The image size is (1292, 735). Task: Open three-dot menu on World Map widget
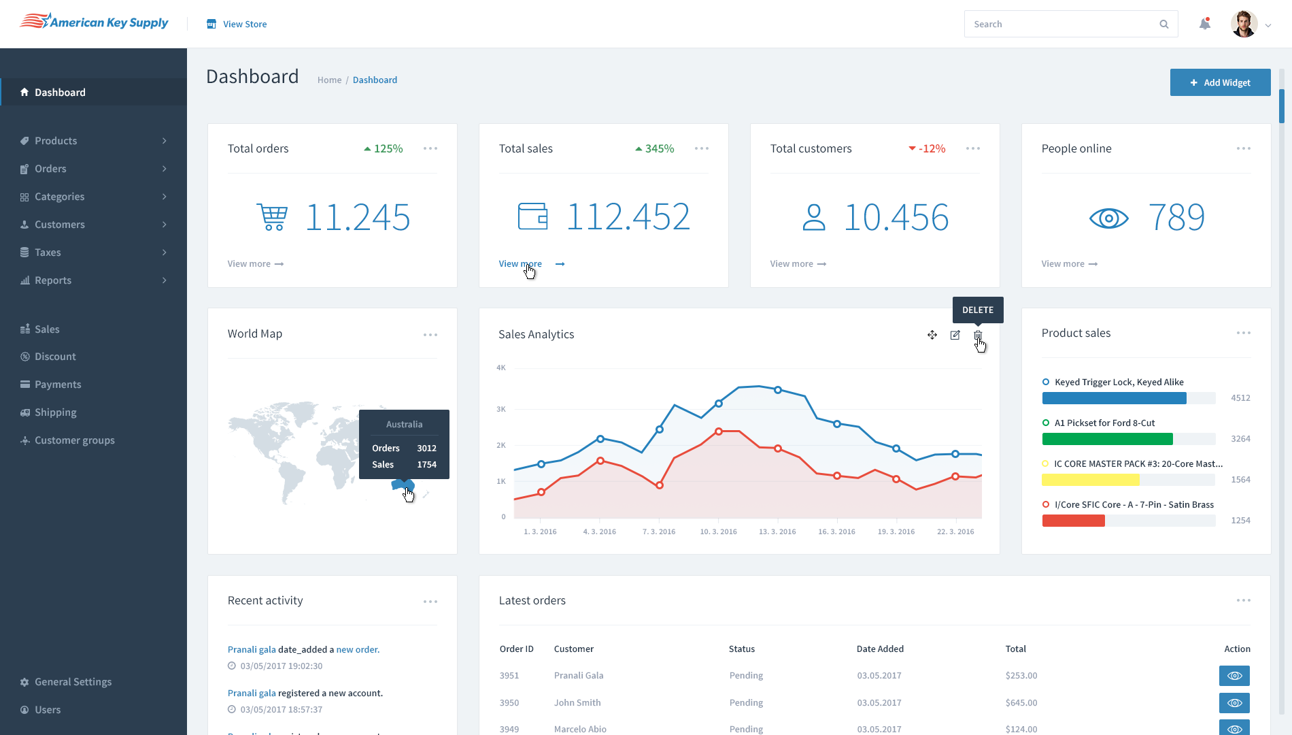[x=430, y=335]
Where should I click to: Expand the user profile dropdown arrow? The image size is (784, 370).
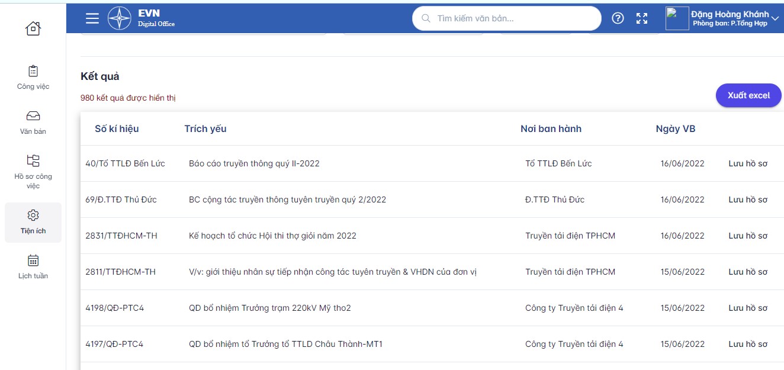(x=776, y=19)
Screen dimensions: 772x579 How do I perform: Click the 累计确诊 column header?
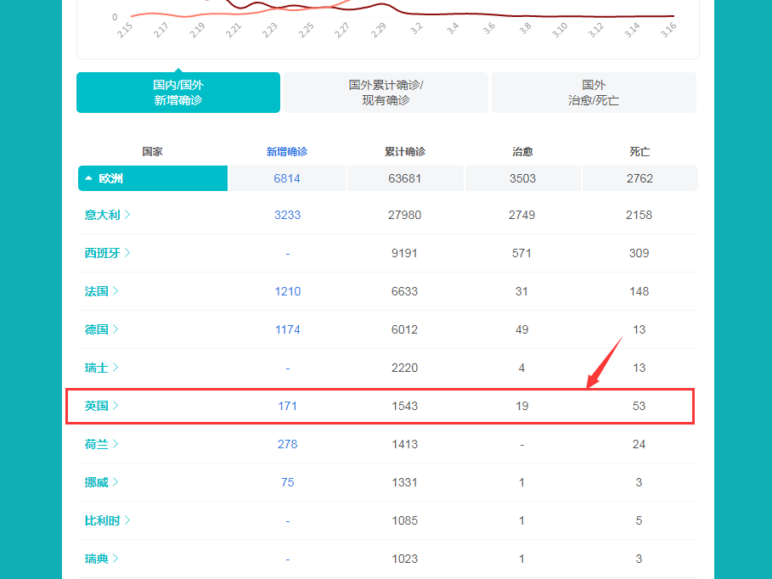(404, 151)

######

-- To be done --
Please list each line in the records above that contains the string "size". Case matters.

-- Task result --
The image size is (1292, 735). Task: Open three-dot menu on World Map widget
Where should I click to: Expand the user profile dropdown arrow? The image size is (784, 370).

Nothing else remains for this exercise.